Not bridging the gap: How America’s $320m Gaza pier promises more than it delivers

When Joe Biden announced plans to build a temporary pier off the coast of Gaza, he promised a “massive increase” of aid going into the sealed-off enclave that was witnessing a “heartbreaking” humanitarian disaster.

But just a week into the pier’s operation, the project is beset by problems, including injuries among its US personnel.

The structure has cost about $320m (€295m) and took 1,000 US service members to build before it went into operation a week ago.

The pier is not built to last and is expected to be decommissioned in three months or so.

Three US troops have suffered non-combat injuries at the pier, with one of them airlifted to an Israeli hospital in critical condition, US officials said last Thursday.

According to US vice-admiral Brad Cooper, the deputy commander of the US Central Command, two other servicemen suffered a minor back injury and a sprained ankle.

The injuries, although not critical, were the first among the US military during the operation off Gaza’s Mediterranean coast — as the US president had pledged that not a single US soldier would step ashore.

Aside from the setbacks, the pier itself struggles to deliver the little aid it receives. Aid agencies are not rushing to send supplies to Cyprus and the maritime link is not used anywhere near the capacity to make an impact.

​A source familiar with the pier project, who was not authorised to comment, told reporters: “Once that occurs, critical food, water and medicine can be delivered to Cyprus and then onwards to those in need.”

About 506 tonnes of aid has been handed to aid agencies in Gaza for distribution since the pier became operational, according to Daniel Diekhaus of the US Agency for International Development (Usaid). A third of that has yet to be distributed but it soon would be, he said.

The Biden administration marked the maritime corridor as a safe and crucial route for aid deliveries to war-torn Gaza, where catastrophic hunger was declared months earlier, and famine is looming.

Gaza needs at least 600 lorries a day to stave off the famine conditions that Usaid and the United Nations World Food Programme (WFP) said had begun in the north of the enclave and risks spreading southwards.

Aid deliveries were further compromised earlier this month when Israel captured the Rafah border crossing with Egypt that had previously served as the main entry point for aid.

Israel said it was ready to resume deliveries through Rafah, but Egypt has refused to co-operate. It insists that the other side of the crossing must be under Palestinian control before it reopened.

In search of a possible solution, foreign security companies have been approached to run the crossing.

​Scaling up deliveries through the US-built pier, which can process just 150 lorries a day, remains a tall order.

The pier is also facing safety issues as Palestinians in Gaza grow increasingly desperate.

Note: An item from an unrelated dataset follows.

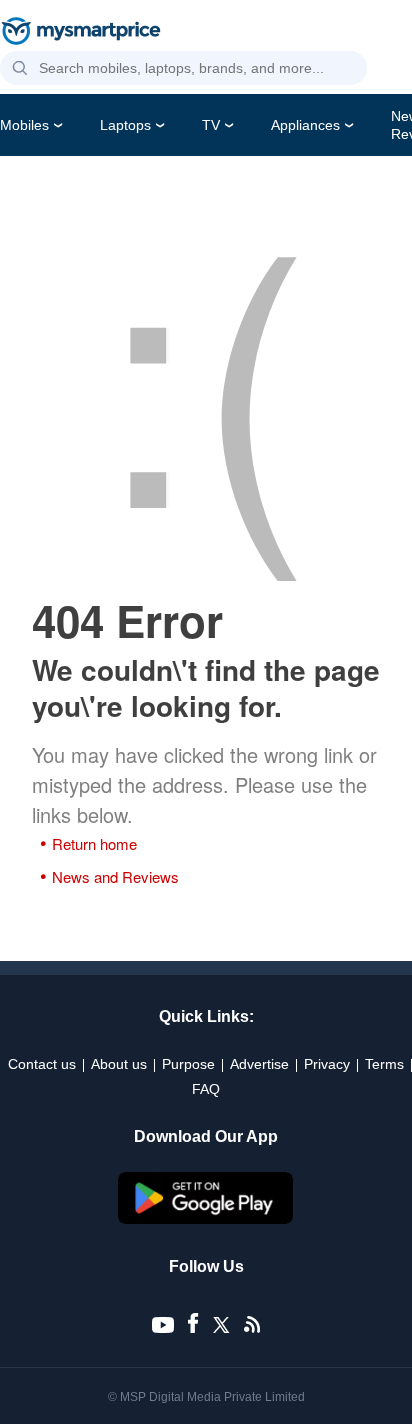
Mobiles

The UN had to suspend deliveries from the pier for two days as most of the truckloads had been intercepted and looted.

Eleven lorries were compromised — and only five loads, driven by UN contractors, made it to a WFP warehouse in the central Gazan city of Deir al-Balah on May 18.

Looting of aid is “not unique” to the deliveries via the pier and have occurred elsewhere, the source pointed out. “The best way to reduce this concern is to flood the zone with large quantities of food, water and essential medicines,” they said.

Shaza Moghraby, a WFP spokesman, said deliveries resumed on Thursday, with 27 loads safely arriving at the warehouse.

Ms Moghraby told reporters: “All commodities have been accounted for, to my knowledge, and no incidents were reported.”

Some critics argue the maritime route is helping to get the pressure off Israel to open land border crossings, something that aid organisations have been urging for months.

​Ziad Issa, the head of humanitarian policy at ActionAid UK, said: “The floating pier was never going to be a panacea for the problems with aid delivery in Gaza,” pointing to its capacity of 150 trucks a day falling far below the minimal need of 600 lorries.

“The best, quickest and most effective way to get aid into the territory is, and always has been, via the land crossings,” he said.

“We urgently need a ceasefire, for the Rafah crossing to reopen and for aid to be allowed unhindered into Gaza, where famine is looming and people are already dying from malnutrition and disease.”

Rafah remains closed and a backlog of aid trucks on the road between Egypt and Gaza stretches for about 45km near the town of Al Arish.

Goods that were supposed to be used to alleviate hunger in Gaza now sit on the lorries, rotting. Some expired goods have been sold at make-shift markets, Egyptian officials say.

Magnus Corfixen, from Oxfam, said the 20-30 lorries that have been rolling off the pier was just a “trickle coming in”, whereas goods from land crossings are ready to be delivered in much greater amounts.

“We have pre-positioned goods, more than 2,000 trucks at Al Arish — so it can be done and it can be done fast.”

Friday evening’s ruling of the International Court of Justice that ordered Israel to halt its offensive, puts the spotlight back on Israel, which was ordered by the court a few months earlier to ramp up aid deliveries.